Two weeks after my eighteenth birthday I received a call at work. An old friend, in hysterics. I could barely make out what she was trying to tell me, but I did hear one thing clear as day.
I hung up the phone and, in shock, went back to work. I didn’t feel it right away, and I thought I’d be okay to stay but my manager insisted I go home. I told my friend I’d meet her, but on the way I guess it must have hit me. I pulled over to the side of 495 and just cried and cried. I remember not being able to breathe and starting to hyperventilate. I think I blacked out for a second.
Noah was dead.
And it was his drugs that killed him.
I remember thinking that I didn’t understand death. It wasn’t fair. People shouldn’t die from the things that make them happy. Noah was sad and his drugs made him smile again. He needed to smile again. He deserved to smile again. But now I see that it was only artificial happiness, and he didn’t deserve that. He deserved so much more. A better life, people to love him, a world away from drugs. He deserved true happiness.
Heroin terrifies me. I stay awake at night crying over the people that I’ve lost to such an awful poison. And I don’t just mean the people that have lost their lives, I mean the people I’ve lost to the drug itself. Some of the most important people in my life have chosen that path and they’ve become something that I can’t even recognize anymore. They’ve chosen their needles over me and I don’t know how to cope with that. I don’t know how to be okay with that. Addiction truly changes you into the worst possible version of yourself and that version doesn’t care who gets hurt as long as you get your fix.
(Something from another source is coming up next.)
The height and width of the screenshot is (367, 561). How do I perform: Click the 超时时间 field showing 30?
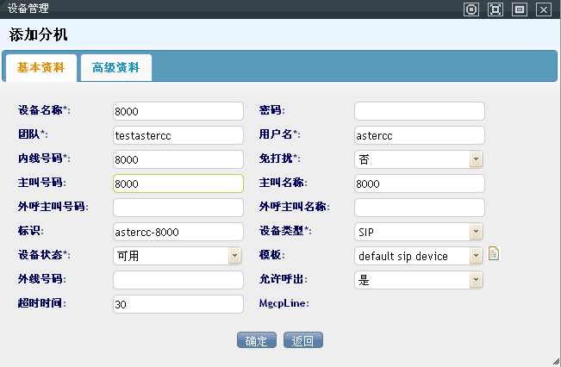(178, 304)
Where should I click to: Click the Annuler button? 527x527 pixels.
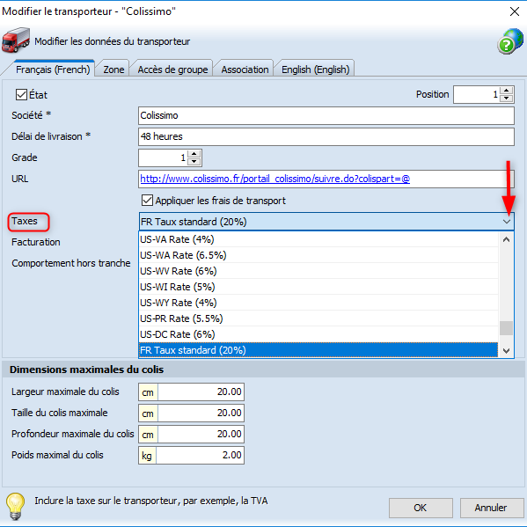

It’s really painful for me to write about this. I apologize for the lack of structure and overall messiness of this post but it’s hard for me to put into words how I feel about this particular subject. It scares me. It hurts me. It absolutely shatters my heart. I recently told a friend I’d given up on her, and as much as it tortures me, I have to stick to that. It’s too painful for me to sit by idly and watch my friends tear their own lives to shreds.
Let me tell you a little bit about what it’s like to be the friend of an addict. It’s constant fear. It’s the feeling of dread you get every time your phone goes off because you’re always just waiting for that call telling you that they’re gone. It’s watching the pain of a mother just wishing her child would come back to her. It’s sticking by somebody when they steal money from you because you trust them to get better and then still seeing them deteriorate. It’s constantly hoping for them to find help and consistently being disappointed when it, once again, takes a turn for the worse. It’s endless false hope and disappointment.
That said, I still hold out some shred of hope that things can turn around. I still fully believe that if they really make the decision to get better, they can. With the right programs, the right will power, and the right support system, I firmly believe that things can get better, and when they do I’ll be right here waiting with open arms. You too deserve true happiness, not the artificial highs your needles bring you. And happiness is possible if you allow it, and I will help you find it. But for now, unfortunately, all I can do is wait and hope you find your way back to the light.
One day, out in the woods by the high school, I made a plan to write a romance novel about two of my great friends. One of you may be gone, but to the other: Please don’t let this be the end of your story.
Please find your way back to the light.